Now, that particular window faces the driveway of a neighbor’s house. That particular house is… how shall I put this? … not entirely drama-free, let’s say. It is not uncommon for us to be jolted awake in the wee hours as car doors slam and verbal altercations begin. So, you know, noise from that direction is normal. But this noise WAS NOT NORMAL.
I can’t even describe it. Imagine a turkey gobbling, a baby screaming, and the death moan of a wounded animal all wrapped up into one, warbling-shrieking-howling cacophony.
“WHAT IS THAT???” I scream-whispered to Otto. “THAT IS NOT AN OWL.” We continued listening, while Licorice began to whine. The noise paused, then resumed. It sounded close enough to be in the room with us. Have you ever heard cats fighting? It’s horrible and screechy, and also something with which we are very familiar. This was WORSE than that.
“I don’t know,” said Otto. “Maybe the neighbors are really drunk?” We giggled at this, as I would not put it past the neighbors to be really drunk, but still, this noise could not possibly be coming from a human.
“Is it a goose? A turkey?” I said, petting Licorice, who was still on high alert. “A drunk turkey??”
“A DRUNK CLOWN!” Otto declared, and we continued laughing, even though—I mean, I can’t speak for Otto, here, but I was REALLY freaked out.
“A drunk clown wrestling a cat that caught a turkey?” We continued speculating until the noise moved across the wall of the house towards the woods, and finally (blessedly!) stopped.

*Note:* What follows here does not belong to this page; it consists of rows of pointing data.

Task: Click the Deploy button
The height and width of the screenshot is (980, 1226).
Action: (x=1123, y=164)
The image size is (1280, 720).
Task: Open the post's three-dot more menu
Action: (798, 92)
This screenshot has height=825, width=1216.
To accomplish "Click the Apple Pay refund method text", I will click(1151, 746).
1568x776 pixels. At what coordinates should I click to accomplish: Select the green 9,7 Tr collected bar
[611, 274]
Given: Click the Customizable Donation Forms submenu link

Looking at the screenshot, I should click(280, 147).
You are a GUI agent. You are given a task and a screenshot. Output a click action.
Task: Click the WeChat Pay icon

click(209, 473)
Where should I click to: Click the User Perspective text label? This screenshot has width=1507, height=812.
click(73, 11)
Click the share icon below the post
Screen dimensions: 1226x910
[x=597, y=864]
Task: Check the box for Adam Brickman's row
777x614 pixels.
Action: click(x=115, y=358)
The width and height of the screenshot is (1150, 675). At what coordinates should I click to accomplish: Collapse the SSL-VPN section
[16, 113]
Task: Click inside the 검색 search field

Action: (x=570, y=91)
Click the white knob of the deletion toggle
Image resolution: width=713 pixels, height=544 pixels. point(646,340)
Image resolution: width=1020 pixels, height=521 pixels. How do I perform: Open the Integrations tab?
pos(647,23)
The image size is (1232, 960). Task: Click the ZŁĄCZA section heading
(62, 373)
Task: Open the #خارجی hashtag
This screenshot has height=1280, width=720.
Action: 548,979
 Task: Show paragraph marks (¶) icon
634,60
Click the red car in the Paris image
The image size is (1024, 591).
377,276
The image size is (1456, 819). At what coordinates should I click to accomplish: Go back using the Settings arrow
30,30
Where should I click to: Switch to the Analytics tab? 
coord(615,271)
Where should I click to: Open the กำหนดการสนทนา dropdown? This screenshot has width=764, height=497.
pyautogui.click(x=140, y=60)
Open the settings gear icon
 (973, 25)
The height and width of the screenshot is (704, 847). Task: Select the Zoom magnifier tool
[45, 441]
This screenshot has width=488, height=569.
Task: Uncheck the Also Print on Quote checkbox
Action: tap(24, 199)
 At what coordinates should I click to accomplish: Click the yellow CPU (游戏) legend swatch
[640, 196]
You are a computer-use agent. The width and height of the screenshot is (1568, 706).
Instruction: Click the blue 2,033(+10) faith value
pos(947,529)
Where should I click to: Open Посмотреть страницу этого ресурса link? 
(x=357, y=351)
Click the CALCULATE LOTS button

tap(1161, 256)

About three seconds later, Otto began to snore. But I stayed awake for another several hours to make sure no mutant screaming turkeys were coming to eat our faces off, because I CARE. (Ahem.)
This morning I did the only logical thing, which is that I drank several cups of coffee while wasting approximately two hours on Google searching for things like weird bird call sounds like cat yowling and Georgia animal noises nocturnal dying cat. I was making real inroads, too, and that’s important, because I knew that if I don’t figure out what it was I MAY NEVER SLEEP AGAIN.
In no particular order, I diagnosed our visitor with: being a peacock having a bad day, a combination of somewhat rare owls, several ruffed grouses, and then there was some weird kind of waterfowl that I was almost convinced HAD to be it, until I learned that said animal was both endangered and only native to Western Canada. Nothing was EXACTLY right, though.
And then I figured it out, somehow. I think it was on a page where someone was asking WHAT KIND OF HORRIBLE BIRD IS THIS and someone pointed out that it probably wasn’t a bird at all. In fact, now that I’ve shared my find with Otto, he agrees that the original “owl” probably wasn’t an owl, either.
It turns out that our howling-moaning-dying friend was most likely a fox (or maybe several foxes). If you listen to “strange fox sound” on that page, you’ll hear what made me think it had to be a turkey or a goose. The yips, distress call and “beautiful howl-like crying” (BEAUTIFUL??) match up with what we heard, too. I don’t know if it was one fox or several foxes, but I am relieved to know that we don’t have any drunken zombie turkeys.
In conclusion: nature is loud, confusing and also creepy.